++++ Extracted data ++++

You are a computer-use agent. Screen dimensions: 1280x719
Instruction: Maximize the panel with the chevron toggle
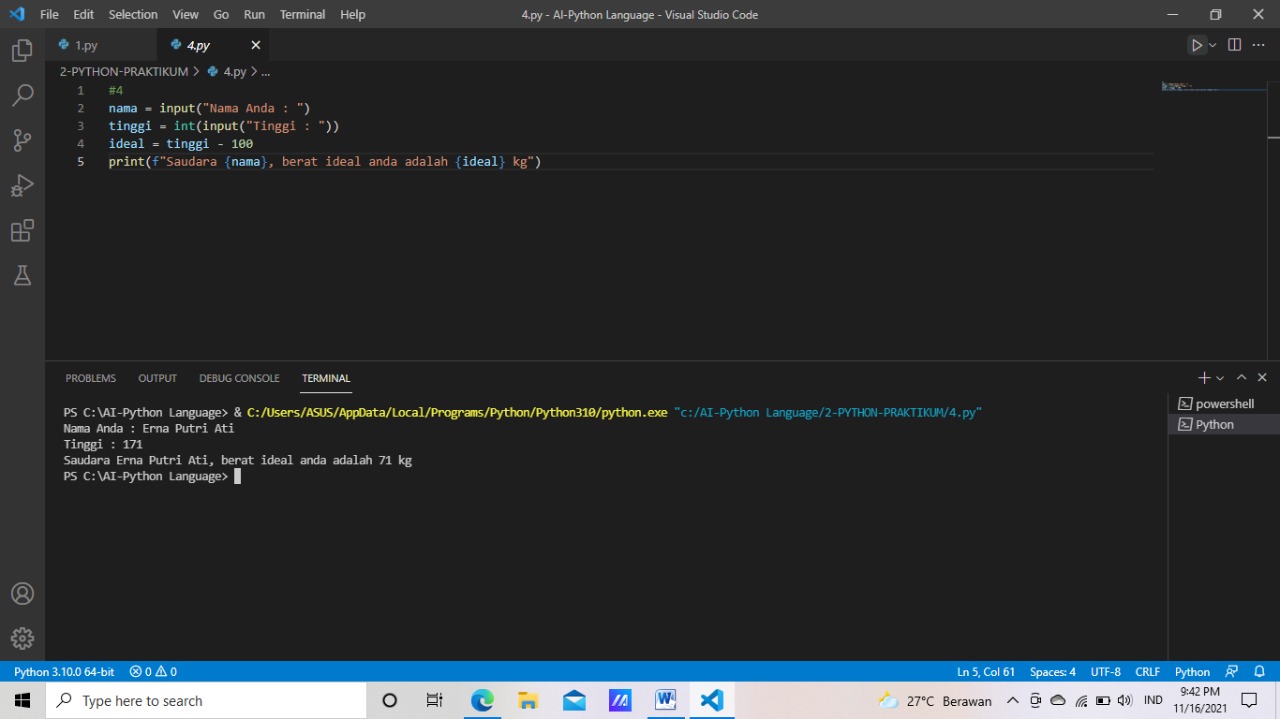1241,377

++++
++++ Extracted data ++++

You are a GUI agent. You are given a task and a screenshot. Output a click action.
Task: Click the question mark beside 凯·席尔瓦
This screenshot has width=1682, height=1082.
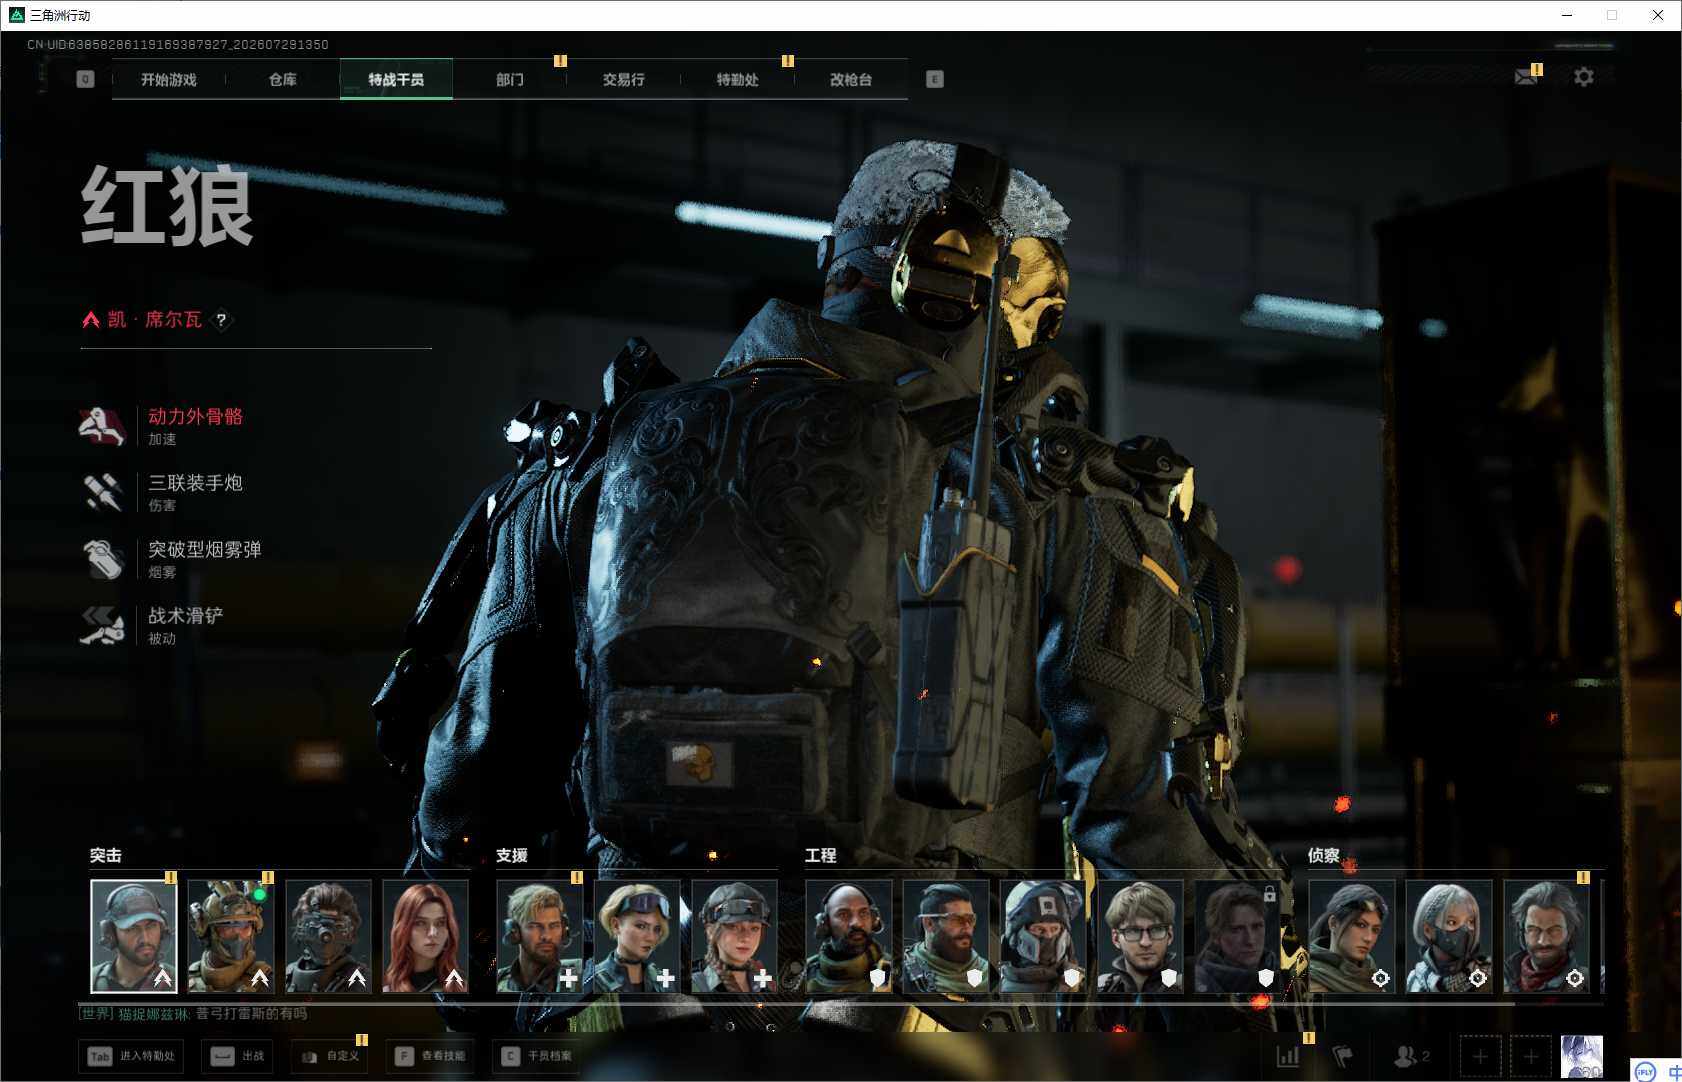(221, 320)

++++

* _The request_
Identify each line in the records that contains the word "screenshot", and copy those lines in full.

* _Correct answer_
You are a GUI agent. You are given a task and a screenshot. Output a click action.
This screenshot has width=1682, height=1082.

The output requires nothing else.